Jacinda Ardern says rumours she's not well enough to be Prime Minister are "disappointing" and not true.
Taking questions on RadioLIVE on Friday, host Mark Sainsbury asked the Labour leader if she knew about the rumours.
"People are putting out stories about you... [that] your health is not up to the job, that you've been hospitalised," Sainsbury said.
"In other words, 'Keep away from her, she is not up to it.' Are you aware of that?"
Ms Ardern said she was aware of rumours, and was happy to "correct the record".
"I think that's reflecting a time when I had an unfortunate complication with tonsillitis - something called quinsy," she explained.

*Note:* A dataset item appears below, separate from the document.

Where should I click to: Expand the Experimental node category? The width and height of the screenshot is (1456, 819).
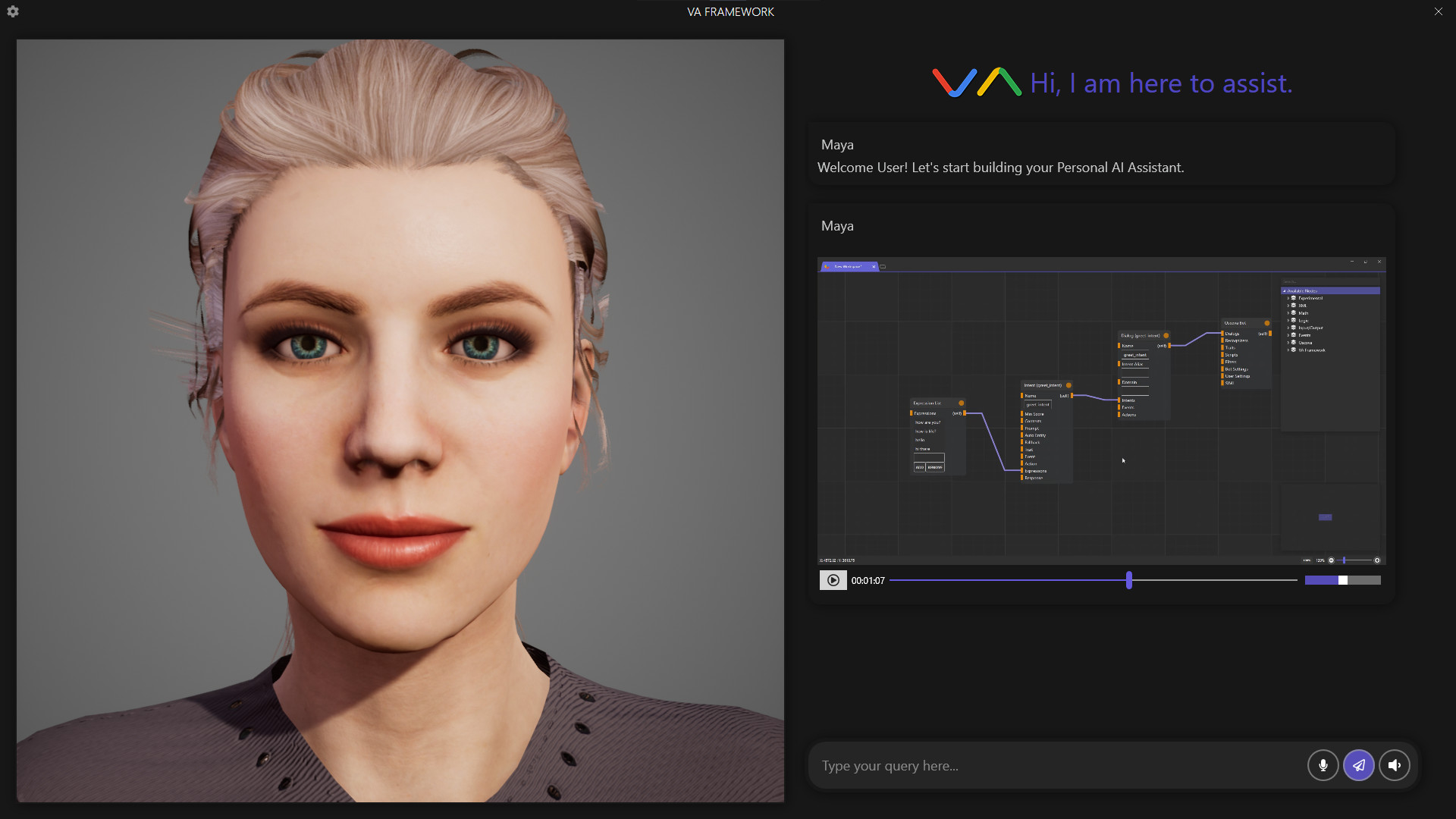(x=1288, y=298)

"That was the basis on which that started. New Zealand, in different forms, gets plagued by gossip and hearsay, and I am happy to bat back on things like that. But ultimately what I hope is people will see me for who I am - that I'm upfront, that I address problems as they arise, that I'm someone who has enough courage to be in politics in the first place, let alone taking on this job under these exceptional circumstances.
"I am robust enough for this job."
As far as she knows, the rumours weren't started by her political opponents in Parliament. Even if they were, she wouldn't retaliate in kind - nor would she play the 'good cop' while someone else plays the bad.
"Straight bat for us. We've got to win on our own merits."
Those merits, she acknowledged, include the so-called 'Ardern effect' that's seen the 37-year-old revive the party after nearly a decade of decline in the polls.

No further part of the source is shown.